▶ O QUE FAZER: Reproduza sem alterações a parte do trecho sobre o romance "Nadja", abaixo, começando em "Somem-se a isso" e seguindo até "espécie de livro-manifesto.".

▶ TRECHO DA PÁGINA:
====

Livro de Breton traz choques de Baudelaire ao século 20

Romance "Nadja" supera estética surrealista e vira protesto contra a realidade

MANUEL DA COSTA PINTO
COLUNISTA DA FOLHA

Uma das armadilhas que "Nadja", de André Breton, reserva ao leitor é a tentação de ver nessa narrativa a realização dos valores propostos pelo autor no "Manifesto Surrealista".
Escrita automática e ilogismo; abolição das fronteiras entre real e imaginário; magia primitiva, irracionalismo, vida onírica. São estas as palavras de ordem do escritor francês no panfleto lançado em 1924. Quatro anos depois, ele publicava "Nadja" e muitos críticos passaram a ver no livro a expressão máxima da nova estética, que renderia ainda livros como "Os Vasos Comunicantes" e "O Amor Louco".
Tal confusão foi fomentada pelo próprio Breton. No começo do livro, no qual narra encontros com uma misteriosa mulher pelas ruas da capital francesa, ele afeta solene desprezo pela literatura "descritiva" e faz a apologia dos "imperativos antiliterários".
"Os dias da literatura psicológica com fabulação romanesca estão contados", escreve ele. A indiferença aos procedimentos estilísticos lhe permitiria introduzir-se "num mundo como que proibido, que é o das aproximações repentinas, das petrificantes coincidências, dos reflexos que vencem qualquer outro impulso mental".
Somem-se a isso o registro autobiográfico de um narrador passeando por Paris (onde encontra companheiros de viagem como Paul Éluard, De Chirico, Picasso, Jean Paulhan) e a tonitruante frase que encerra o volume ("A beleza será CONVULSIVA, ou não será") para termos em "Nadja" uma espécie de livro-manifesto.

====

▶ DADOS BRUTOS:
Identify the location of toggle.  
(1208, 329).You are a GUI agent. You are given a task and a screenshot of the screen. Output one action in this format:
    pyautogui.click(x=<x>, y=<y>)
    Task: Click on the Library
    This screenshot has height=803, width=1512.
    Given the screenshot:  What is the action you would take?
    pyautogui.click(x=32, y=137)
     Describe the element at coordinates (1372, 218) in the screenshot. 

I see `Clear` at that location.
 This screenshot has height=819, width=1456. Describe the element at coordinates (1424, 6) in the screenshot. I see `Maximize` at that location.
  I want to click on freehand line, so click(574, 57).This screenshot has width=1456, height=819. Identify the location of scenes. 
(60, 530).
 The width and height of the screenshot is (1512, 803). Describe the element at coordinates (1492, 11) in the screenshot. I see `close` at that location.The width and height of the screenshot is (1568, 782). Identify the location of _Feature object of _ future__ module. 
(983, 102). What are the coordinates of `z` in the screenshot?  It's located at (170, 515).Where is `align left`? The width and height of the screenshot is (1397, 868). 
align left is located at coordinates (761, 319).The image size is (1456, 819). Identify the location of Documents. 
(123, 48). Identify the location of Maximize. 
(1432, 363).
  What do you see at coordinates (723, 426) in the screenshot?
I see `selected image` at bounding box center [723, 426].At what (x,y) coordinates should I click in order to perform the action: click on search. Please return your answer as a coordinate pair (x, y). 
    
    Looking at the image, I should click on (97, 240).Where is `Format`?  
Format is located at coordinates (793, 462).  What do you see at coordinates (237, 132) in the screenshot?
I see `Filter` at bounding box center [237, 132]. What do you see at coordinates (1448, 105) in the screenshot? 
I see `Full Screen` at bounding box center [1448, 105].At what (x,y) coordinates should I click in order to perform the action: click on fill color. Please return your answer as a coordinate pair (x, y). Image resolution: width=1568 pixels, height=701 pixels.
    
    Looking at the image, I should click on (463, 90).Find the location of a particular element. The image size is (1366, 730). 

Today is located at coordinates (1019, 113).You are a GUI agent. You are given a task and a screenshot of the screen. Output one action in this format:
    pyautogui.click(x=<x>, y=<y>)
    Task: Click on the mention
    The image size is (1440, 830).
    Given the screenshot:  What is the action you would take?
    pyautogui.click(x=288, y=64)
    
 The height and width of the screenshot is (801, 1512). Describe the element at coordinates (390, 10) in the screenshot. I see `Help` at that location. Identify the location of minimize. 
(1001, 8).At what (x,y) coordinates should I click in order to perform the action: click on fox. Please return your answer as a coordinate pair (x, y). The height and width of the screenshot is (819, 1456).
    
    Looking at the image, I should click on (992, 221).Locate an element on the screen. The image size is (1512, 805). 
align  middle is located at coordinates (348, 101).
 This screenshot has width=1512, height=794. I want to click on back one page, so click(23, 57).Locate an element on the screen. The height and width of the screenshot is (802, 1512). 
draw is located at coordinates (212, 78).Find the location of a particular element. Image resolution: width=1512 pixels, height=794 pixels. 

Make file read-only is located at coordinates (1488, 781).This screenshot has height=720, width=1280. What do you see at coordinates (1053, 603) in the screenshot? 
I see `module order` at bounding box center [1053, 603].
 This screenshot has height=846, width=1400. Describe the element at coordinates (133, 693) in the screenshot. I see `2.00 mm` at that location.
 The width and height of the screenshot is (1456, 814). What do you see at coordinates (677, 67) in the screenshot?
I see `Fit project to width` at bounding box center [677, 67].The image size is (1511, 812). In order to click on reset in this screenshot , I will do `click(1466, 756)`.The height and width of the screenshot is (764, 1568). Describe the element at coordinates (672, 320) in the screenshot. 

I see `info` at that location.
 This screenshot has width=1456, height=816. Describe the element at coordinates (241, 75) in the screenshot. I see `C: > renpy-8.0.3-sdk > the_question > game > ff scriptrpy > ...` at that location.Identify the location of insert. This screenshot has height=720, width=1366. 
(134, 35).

====

▶ RESPOSTA AO EXERCÍCIO:
Somem-se a isso o registro autobiográfico de um narrador passeando por Paris (onde encontra companheiros de viagem como Paul Éluard, De Chirico, Picasso, Jean Paulhan) e a tonitruante frase que encerra o volume ("A beleza será CONVULSIVA, ou não será") para termos em "Nadja" uma espécie de livro-manifesto.